Todavía no salgo del asombro, de la estupefacción, y del asco… Esa nota que apareció en La Prensa hace casi dos semanas. Pero. ¡Aún no la puedo digerir!, cuatrocientos funcionarios públicos del gobierno liberal ganan (eso de “ganan” es muy relativo) más de diez mil dólares mensuales. Sí, algo vergonzoso e increíble, que en este miserable país, donde existen miles de familias que actualmente viven (eso de “viven” es muy relativo) con menos de un dólar diario, haya gente (corsarios salvajes, diríame yo) incrustados en las sangradas y saqueadas nóminas estatales con sueldos fabulosos, de los que la población no percibe ningún beneficio sobre estas onerosas “inversiones” del gobierno en megasueldos. Un médico con un salario de 100 dólares, un maestro con salario de 80 dólares mensuales, una enfermera con 50 dólares mensuales. Un presidente del Banco Central con más de treinta mil dólares mensuales de salario, al que hay que agregarle dietas por reuniones extraordinarias, tarjeta de Crédito, gastos de representación, viajes y viáticos, vehículos, choferes y guarda-espaldas, así como pingües, etc., por debajo de la mesa, por acomodar “cifras” oficiales para exportación que proyecten una imagen positiva del gobierno (eso de “positiva” es muy, muy relativo). Señores este es el país más pobre de Latinoamérica, y para como se maneja la economía seguirá siéndolo por muchos años más. Como bien dice el artículo antes mencionado, ni en el país más rico y poderoso del mundo, los Estados Unidos, hay salarios a estos niveles. ¡Gobernantes, tengan misericordia de su pueblo!.

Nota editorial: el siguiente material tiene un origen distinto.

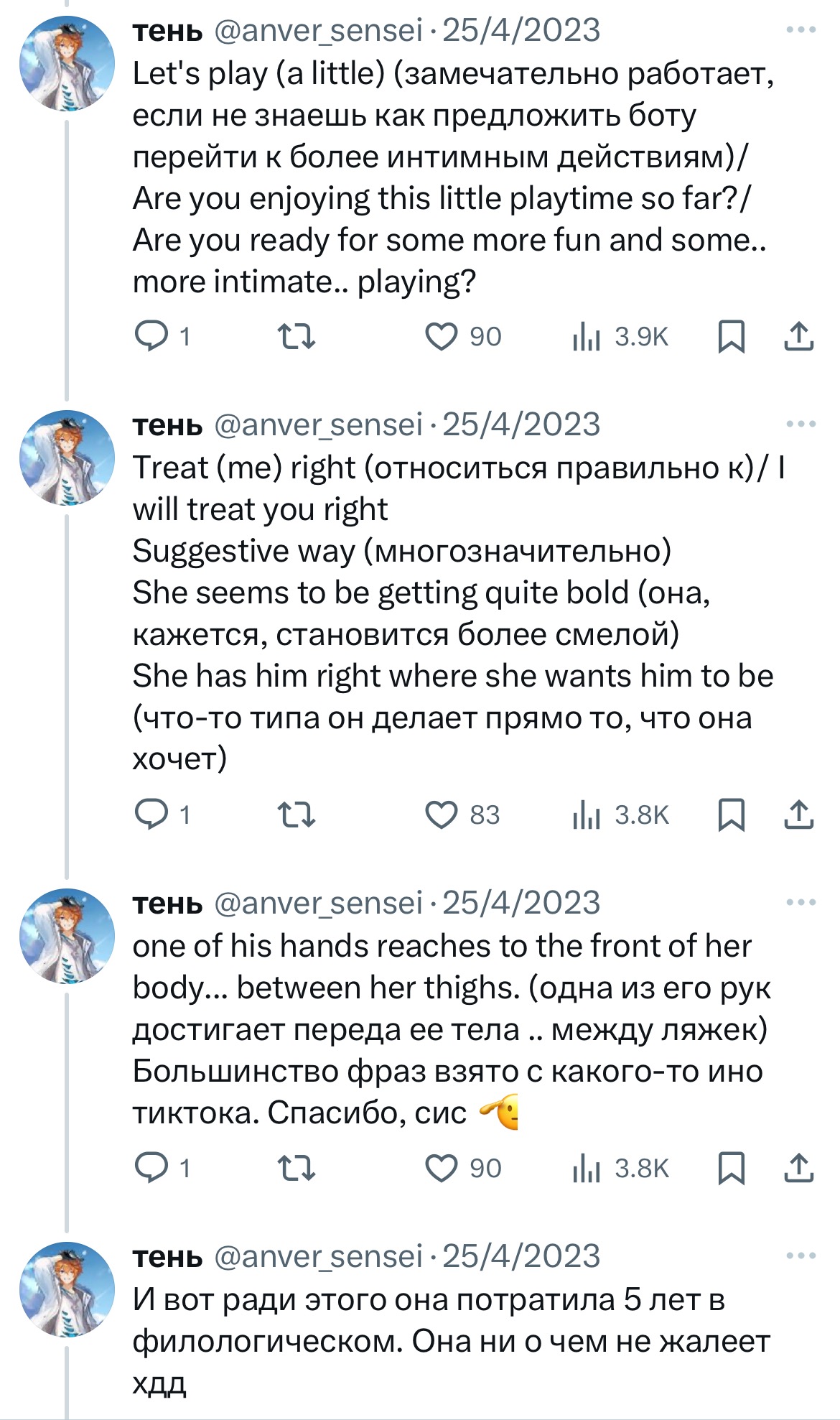Retweet the "Let's play" tweet

(296, 336)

Ahora es sencillo comprender porque el doctorísimo Noel Ramírez aparece soberbio y permanentemente sonriente (sometimes with red shirts, too) ante los medios de comunicación. ¿Cómo no iba a reírse,… a “carcajiarse”?. Se ríe del presidente, según León Núñez ( y le creo), se ríe de sus subalternos ( y lo tienen que soportar), se ríe de la ciudadanía, pues, sin gran esfuerzo recibe un salario que jamás soñó generar honestamente y, que es, literalmente absorbido de los impuestos del lacerado contribuyente.

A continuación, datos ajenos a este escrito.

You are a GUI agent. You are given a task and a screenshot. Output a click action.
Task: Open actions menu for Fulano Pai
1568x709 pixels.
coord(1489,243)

Pero al doctor Ramírez lo puso allí el presidente de la nación, no es un puesto de elección popular, es un puesto de confianza de Gabinete. De igual manera lo están los otros trescientos noventa y nueve funcionarios públicos mencionados en el artículo de LA PRENSA. No dudo que habrá entre ellos algunos trabajadores, que efectivamente merezcan y se ganen con su trabajo honesto el salario asignado, pero para como este gobierno marcha, para los niveles de corrupción, anarquía, raterías, ilegalidades y desorden en que opera, la gran mayoría de estas sanguijuelas deben concretarse a cumplir meras funciones protocolarias cortesanas al más puro estilo del imperio de Luis XV en Francia. Sólo que ahora lo hacen sobre poderosos “cuadraciclos”, corriendo beodos y desaforados por las hermosas playas privadas del Hombre y sus alrededores.

Por cierto. ¿Qué paso con las investigaciones de la Terraza de Byron Jerez?. ¿Ya aparecieron los prófugos de la justicia Jorge Solís y Gabriel Levy?